Operation World Helps Christians Pray For Each Other!
Posted by DLW in Uncategorized at 1:11 pm |
Permanent Link
I was visiting Michael Kaspar’s travelblog when I found a link to the website of Operation World. Operation World has webpages that are full of information on different countries and are meant to be prayer guides for those countries. Today’s country is New Zealand. New Zealand’s description reminds me some of Sweden in terms of the problems they face with growing secularism and declining church attendance and how issues like homosexuality are causing serious divisions within the church. It also reminds me of Sweden in terms of the praises for the commitment of evangelical Christians to sending out missionaries.
I was also checking out their prayer pages for Iran and Israel. Iran seems like a country that would have a lot of potential for change if the religious leaders were to lose some power, but I suppose that would require a curtailment of their oil revenue. In general, the years of religious rule have made things worse than they were under the Shah and so Islam seems to have lost some of its luster in many people’s eyes. In Israel, there likewise is a need to find a way to undermine the disproportionate political influence exerted by the ultraorthodox Jews who censor the rights of reform/conservative/messianic Jews to reach out to the largely secular/humanistic Jewish population of Israel. I think that if there is a way the UN could pressure Israel into changing its voting system into a hybrid between its current proportonal system(like what Britain has) and the US’s majority-rules system that this would reduce the political sway of ultra-orthodox Judaism, which would help the peace process and open up Israel more for the sharing of the gospel. The more I read about ultra-orthodox Judaism, the less I like it. I think it would definitely improve Christian witness to other Jewish groups if we helped to trim their collective political influence as a group.

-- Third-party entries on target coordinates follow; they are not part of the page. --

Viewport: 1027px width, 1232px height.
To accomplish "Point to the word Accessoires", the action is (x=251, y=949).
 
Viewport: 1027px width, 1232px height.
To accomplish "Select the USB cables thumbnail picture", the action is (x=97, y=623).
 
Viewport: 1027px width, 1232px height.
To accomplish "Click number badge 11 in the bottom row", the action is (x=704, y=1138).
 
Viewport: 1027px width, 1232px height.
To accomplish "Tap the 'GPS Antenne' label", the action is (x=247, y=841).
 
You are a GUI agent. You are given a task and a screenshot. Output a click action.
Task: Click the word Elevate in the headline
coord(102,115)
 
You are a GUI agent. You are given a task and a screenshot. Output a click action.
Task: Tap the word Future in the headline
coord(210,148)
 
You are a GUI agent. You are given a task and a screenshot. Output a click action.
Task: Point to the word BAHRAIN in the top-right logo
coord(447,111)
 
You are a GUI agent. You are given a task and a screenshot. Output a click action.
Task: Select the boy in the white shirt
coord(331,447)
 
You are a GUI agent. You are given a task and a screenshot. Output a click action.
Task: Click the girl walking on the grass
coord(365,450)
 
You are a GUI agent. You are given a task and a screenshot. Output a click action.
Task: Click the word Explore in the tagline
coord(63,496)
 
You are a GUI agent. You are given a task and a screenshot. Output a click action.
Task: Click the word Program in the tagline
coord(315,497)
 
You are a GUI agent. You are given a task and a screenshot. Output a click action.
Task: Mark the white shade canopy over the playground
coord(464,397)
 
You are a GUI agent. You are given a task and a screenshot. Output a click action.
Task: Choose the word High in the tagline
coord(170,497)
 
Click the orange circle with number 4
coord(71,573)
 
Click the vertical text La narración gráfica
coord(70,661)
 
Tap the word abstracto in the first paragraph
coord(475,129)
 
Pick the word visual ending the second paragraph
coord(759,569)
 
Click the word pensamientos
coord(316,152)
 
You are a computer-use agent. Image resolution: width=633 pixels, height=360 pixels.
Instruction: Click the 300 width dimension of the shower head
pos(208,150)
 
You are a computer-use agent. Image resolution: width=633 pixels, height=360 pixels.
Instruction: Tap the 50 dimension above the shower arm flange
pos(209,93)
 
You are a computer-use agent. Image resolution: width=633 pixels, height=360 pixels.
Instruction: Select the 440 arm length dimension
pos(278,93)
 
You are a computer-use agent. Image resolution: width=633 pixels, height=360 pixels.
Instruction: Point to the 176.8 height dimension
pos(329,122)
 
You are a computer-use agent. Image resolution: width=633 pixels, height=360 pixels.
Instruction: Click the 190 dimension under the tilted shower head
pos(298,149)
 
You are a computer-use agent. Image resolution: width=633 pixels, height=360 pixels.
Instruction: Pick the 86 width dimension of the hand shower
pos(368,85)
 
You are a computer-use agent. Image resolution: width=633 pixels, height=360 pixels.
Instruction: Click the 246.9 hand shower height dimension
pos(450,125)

In my recent studies, I’ve often seen how political change (or the lack of needed changes) has seriously helped or hurt the spread of Christianity. The Swedish Baptists initially were much aligned with the Swedish Unionist movement. It probably was necessary to support political and economic change to clear the way for religious change and freedom in Sweden. This is because the state church was an arm of the state. Universal membership in the church was considered the basis for nat’l unity and identical with citizenship. However, at one point the Swedish Baptists stopped getting involved with politics altogether and the Swedish Unionist movement went on to become the ruling aggressively secular Social Democrat party. Now the Baptists are a small minority in Sweden. They are seriously confronted by the pervasive secularism and paganism in their country. One can only ponder how history might have turned out differently if they had remained involved in politics.
Anyways, I’m thankful that there are young Christians like Michael who has committed to assisting and learning from George Verwer of Operation Mobilization. I met Verwer and Kaspar when I was in Sweden and reviewed a dvd/speech by Verwer on the Seven Global Scourges. I was impressed by Verwer’s willingness to learn and adapt in his ministry, including caring about human rights along with more traditional forms of ministry in the 2/3rds world. He didn’t have to speak of authentic or inauthentic teloses with complicated reformed political theology like James K.A. Smith does. He bases his concern and willingness to deal with supporting some political reforms on the simple need for Christians to love their neighbors as described by Jesus in his parable of the good Samaritan.